Forced to sell St Maelruin’s to meet legal costs, Cadden was removed from the rolls of registered midwives, and barred from attending women in childbirth. On release from prison, she reestablished practice in a basement suite at 21 Upper Pembroke St. Advertising in medical columns of newspapers as ‘Nurse Cadden’, she offered treatments for conditions ranging from dandruff, skin diseases, and constipation, to sexually transmitted diseases (coded as ‘male, female cases treated’); it is believed that her primary service was abortion. In November 1944 she was charged with attempting to procure a miscarriage, being identified by a 20-year-old domestic servant who was hospitalised with acute peritonitis caused by insertion of a ‘sea-tangle tent’, a device designed to expand the cervix and thereby induce abortion. Convicted after a jury trial in camera in the circuit criminal court, Cadden was sentenced to five-years’ penal servitude in Mountjoy (1945–50).
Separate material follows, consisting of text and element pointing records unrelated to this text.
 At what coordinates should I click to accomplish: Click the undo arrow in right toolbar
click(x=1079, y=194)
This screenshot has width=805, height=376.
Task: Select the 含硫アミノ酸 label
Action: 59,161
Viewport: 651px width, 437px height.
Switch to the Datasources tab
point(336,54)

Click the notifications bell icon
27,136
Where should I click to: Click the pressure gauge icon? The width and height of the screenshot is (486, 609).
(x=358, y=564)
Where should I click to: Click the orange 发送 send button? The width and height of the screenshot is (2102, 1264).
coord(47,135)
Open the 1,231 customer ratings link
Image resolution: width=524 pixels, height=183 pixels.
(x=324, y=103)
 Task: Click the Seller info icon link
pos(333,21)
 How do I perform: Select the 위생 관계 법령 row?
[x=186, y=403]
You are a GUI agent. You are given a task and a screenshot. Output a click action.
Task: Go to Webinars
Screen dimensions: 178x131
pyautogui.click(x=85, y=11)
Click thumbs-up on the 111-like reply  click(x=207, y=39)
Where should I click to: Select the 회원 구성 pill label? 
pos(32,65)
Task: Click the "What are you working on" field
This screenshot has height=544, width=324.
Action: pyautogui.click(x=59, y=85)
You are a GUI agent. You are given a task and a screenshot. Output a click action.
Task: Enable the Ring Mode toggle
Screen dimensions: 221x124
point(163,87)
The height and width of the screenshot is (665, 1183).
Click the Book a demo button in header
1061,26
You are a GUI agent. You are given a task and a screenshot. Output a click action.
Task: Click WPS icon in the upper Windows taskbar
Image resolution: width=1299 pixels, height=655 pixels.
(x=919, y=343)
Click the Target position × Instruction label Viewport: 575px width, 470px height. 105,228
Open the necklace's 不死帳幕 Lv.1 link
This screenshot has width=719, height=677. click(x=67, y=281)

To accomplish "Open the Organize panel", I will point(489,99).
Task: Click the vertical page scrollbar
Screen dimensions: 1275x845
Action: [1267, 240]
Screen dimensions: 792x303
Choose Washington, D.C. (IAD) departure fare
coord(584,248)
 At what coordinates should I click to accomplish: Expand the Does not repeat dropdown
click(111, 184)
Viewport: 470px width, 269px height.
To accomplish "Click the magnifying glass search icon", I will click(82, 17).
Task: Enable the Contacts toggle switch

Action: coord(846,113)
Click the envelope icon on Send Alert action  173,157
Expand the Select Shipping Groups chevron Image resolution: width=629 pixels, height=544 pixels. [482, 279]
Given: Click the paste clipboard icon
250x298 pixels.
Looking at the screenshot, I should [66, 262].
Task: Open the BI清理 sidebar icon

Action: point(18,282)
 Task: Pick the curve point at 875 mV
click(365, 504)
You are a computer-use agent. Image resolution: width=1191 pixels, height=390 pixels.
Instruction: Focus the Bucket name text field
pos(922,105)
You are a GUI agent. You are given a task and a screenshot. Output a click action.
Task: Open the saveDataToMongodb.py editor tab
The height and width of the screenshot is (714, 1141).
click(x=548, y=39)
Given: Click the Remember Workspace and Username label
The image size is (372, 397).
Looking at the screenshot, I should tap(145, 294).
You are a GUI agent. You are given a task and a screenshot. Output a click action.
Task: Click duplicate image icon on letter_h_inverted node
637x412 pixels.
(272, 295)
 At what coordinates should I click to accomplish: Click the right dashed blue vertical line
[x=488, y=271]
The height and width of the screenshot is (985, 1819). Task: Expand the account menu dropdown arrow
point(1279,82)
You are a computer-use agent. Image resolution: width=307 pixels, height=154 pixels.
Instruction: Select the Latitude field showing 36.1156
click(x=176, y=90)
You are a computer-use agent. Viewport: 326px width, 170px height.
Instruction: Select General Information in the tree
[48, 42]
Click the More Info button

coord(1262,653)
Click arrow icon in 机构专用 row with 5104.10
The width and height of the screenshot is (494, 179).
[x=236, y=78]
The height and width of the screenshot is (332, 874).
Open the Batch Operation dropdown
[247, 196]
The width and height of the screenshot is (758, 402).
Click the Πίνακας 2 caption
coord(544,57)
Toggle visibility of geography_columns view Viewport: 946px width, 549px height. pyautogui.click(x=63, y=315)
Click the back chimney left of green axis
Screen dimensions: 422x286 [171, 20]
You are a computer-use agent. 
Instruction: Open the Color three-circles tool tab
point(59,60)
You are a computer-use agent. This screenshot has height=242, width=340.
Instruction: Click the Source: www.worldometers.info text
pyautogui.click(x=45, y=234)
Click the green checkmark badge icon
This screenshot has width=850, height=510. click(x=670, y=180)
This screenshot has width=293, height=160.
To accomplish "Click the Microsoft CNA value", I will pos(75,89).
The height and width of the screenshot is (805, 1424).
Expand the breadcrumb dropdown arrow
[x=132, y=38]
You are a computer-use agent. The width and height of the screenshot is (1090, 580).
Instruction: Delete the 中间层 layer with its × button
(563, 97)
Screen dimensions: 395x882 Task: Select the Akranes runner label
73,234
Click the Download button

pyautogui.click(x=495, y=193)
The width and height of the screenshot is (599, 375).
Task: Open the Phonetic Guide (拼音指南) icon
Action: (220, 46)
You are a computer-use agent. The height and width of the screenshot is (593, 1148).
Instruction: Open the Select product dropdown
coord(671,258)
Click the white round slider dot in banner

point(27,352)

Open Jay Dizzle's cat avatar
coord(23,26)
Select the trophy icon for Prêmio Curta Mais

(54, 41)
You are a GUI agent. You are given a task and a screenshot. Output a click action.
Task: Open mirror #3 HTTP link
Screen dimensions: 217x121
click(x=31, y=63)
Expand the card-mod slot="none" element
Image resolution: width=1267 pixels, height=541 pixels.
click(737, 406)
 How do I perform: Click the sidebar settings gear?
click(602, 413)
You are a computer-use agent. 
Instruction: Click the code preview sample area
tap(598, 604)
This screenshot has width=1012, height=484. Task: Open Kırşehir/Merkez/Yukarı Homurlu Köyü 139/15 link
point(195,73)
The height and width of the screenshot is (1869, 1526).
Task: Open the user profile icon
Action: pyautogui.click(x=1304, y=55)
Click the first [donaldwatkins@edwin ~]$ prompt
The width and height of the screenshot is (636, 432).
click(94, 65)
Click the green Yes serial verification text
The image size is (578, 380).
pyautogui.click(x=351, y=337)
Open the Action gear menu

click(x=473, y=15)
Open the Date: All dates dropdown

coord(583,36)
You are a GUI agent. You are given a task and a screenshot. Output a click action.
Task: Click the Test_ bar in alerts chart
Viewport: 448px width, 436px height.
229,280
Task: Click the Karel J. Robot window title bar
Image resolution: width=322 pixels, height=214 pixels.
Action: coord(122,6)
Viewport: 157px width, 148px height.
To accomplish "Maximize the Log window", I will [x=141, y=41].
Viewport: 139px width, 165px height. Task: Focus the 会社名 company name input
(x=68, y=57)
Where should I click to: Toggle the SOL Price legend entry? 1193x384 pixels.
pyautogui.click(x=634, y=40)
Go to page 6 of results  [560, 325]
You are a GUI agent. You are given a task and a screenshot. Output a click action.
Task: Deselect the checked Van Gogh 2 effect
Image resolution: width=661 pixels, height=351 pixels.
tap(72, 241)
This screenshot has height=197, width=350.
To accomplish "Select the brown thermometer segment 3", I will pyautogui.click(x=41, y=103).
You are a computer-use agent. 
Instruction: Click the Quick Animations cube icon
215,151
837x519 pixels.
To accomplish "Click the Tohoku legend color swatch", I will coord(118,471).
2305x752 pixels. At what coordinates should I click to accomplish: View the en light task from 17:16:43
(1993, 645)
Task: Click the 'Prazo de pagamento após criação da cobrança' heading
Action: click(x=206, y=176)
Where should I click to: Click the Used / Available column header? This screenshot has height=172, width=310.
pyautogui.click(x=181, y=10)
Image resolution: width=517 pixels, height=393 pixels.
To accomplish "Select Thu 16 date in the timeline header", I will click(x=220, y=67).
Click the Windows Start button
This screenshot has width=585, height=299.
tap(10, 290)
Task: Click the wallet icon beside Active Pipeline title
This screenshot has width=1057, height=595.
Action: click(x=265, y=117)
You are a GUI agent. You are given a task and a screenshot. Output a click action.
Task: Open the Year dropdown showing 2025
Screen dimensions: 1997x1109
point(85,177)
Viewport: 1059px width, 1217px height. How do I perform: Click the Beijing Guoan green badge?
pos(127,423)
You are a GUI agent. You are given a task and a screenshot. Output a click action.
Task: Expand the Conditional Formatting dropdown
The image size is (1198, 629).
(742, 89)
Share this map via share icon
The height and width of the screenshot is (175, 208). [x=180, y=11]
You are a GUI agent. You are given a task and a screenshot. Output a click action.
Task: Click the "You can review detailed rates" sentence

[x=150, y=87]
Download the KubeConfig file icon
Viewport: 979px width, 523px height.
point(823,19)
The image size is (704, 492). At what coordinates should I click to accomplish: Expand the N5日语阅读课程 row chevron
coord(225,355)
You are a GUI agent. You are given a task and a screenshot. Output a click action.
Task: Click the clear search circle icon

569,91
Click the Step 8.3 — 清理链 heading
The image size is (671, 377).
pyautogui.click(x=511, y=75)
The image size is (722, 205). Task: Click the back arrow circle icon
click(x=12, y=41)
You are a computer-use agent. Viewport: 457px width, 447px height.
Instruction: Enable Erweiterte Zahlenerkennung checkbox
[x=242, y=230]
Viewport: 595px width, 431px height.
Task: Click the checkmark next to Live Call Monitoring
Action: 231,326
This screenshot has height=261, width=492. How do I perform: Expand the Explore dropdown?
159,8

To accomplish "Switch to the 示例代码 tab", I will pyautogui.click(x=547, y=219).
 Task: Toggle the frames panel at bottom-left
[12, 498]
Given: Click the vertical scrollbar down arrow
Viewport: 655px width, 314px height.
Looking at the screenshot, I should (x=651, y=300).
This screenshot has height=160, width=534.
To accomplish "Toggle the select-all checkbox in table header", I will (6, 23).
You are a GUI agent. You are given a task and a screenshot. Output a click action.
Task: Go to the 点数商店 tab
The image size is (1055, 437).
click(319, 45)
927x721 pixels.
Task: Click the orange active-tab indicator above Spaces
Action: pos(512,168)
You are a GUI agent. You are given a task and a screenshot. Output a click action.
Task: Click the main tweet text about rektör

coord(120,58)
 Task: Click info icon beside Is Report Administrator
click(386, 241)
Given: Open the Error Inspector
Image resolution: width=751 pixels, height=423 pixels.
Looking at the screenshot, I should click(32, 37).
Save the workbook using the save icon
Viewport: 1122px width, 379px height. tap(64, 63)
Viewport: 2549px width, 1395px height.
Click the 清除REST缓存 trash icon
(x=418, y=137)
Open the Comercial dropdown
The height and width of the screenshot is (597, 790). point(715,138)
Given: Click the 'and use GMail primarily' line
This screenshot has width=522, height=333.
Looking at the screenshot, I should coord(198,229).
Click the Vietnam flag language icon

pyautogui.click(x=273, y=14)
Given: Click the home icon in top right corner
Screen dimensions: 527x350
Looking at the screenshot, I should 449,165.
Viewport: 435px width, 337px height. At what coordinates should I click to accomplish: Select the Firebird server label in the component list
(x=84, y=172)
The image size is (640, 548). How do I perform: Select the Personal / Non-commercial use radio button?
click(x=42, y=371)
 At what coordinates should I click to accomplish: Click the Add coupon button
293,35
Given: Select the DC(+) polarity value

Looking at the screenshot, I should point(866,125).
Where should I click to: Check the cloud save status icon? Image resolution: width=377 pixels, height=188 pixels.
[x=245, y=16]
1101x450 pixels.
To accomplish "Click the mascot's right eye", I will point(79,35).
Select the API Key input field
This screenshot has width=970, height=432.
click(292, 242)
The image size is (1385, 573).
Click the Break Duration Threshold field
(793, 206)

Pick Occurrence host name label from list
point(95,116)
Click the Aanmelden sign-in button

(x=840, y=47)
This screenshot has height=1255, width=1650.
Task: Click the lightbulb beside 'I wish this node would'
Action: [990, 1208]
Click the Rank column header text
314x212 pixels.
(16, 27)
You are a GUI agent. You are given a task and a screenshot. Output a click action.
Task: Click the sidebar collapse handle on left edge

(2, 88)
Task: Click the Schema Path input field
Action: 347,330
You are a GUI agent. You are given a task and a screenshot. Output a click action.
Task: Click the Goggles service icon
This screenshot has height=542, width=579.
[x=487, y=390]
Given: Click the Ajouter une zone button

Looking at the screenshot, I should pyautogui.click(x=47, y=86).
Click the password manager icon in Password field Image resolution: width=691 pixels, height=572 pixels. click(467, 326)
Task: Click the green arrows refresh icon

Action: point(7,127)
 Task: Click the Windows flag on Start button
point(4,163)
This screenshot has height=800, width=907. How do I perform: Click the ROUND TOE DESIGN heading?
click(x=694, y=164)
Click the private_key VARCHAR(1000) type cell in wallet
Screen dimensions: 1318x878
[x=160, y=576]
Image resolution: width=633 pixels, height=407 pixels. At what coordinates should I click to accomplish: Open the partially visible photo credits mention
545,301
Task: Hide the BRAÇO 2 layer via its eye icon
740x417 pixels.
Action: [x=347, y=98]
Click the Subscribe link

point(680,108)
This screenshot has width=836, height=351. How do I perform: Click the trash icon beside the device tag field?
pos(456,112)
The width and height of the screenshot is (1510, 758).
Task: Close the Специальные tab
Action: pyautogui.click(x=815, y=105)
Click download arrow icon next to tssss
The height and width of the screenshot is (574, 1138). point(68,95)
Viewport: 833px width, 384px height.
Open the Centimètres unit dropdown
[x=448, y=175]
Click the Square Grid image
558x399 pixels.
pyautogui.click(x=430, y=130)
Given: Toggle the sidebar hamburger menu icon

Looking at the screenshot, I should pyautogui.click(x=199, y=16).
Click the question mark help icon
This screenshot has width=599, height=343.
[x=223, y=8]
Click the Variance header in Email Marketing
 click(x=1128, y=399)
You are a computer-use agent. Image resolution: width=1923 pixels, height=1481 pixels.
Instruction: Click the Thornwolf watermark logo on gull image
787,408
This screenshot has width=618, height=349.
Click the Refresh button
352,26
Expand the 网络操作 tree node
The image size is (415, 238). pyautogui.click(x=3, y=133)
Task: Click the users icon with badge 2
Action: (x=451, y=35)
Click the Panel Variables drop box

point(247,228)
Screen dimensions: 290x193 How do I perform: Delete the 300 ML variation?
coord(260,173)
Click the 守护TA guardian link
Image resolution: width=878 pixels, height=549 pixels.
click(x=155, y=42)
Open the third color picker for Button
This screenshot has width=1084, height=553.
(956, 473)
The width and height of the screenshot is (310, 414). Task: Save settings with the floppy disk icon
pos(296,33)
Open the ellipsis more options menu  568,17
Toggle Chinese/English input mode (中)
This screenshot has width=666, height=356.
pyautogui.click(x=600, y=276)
Aged 59 on release, she took a cramped one-room flat at 17 Hume St., off St Stephen’s Green, and resumed offering an array of medical services, enjoying a virtual monopoly on abortion services in Dublin. On two occasions the bodies of women were found on the pavement in Hume St., the autopsies determining death from cardiac arrest caused by an air embolism in the circulatory system, consequent upon an unsuccessful abortion attempt by a method in which a solution of water and disinfectant was pumped from a syringe into the womb, resulting in separation of the amniotic sac from the uterine wall. On the first occasion (June 1951), though Cadden was prime suspect, charges were not pressed. On the morning of 18 April 1956, a second woman, Helen O’Reilly, aged 33, a five-months-pregnant deserted wife, and mother of six children, was found dead by a passing milk deliveryman on the Hume St. footpath. Notwithstanding the accidental circumstances of the death, occurring during performance of an act to which the deceased had not only consented, but invited, Cadden was tried (October–November 1956) and convicted of the murder of O’Reilly, under provisions of the 1861 offences against the person act, which implied malice when death occurred by an act of violence performed in pursuit of a felony. Sentenced to death by hanging, she was reprieved by the coalition government of John A. Costello, and her sentence commuted to penal servitude for life (4 January 1957). After serving one year in Mountjoy prison (1957–8) she was declared insane and transferred to the Central Criminal Lunatic Asylum, Dundrum, where she died 20 April 1959 of a heart attack, and was buried in a mass grave for inmates of the asylum in Deansgrange cemetery, Co. Dublin, leaving an estate and assets valued at some £250.
The notoriety of ‘Nurse Cadden’ enflamed the imagination of contemporaries and endured in Dublin folklore, which, seizing on random details of her court cases, invented lurid erroneous scenarios. The findings of two bodies outside her flat gave rise to the myth of women, bleeding profusely in their own dwellings after botched abortion attempts, vainly attempting to return to Cadden for assistance, only to bleed to death in the street. Despite flaws in both the technical and witness evidence at her last trial, and the improbability of an elderly and infirm woman carrying a body unassisted from the flat to the street, responsible retrospective commentary has tended to accept her involvement in the deaths of both women.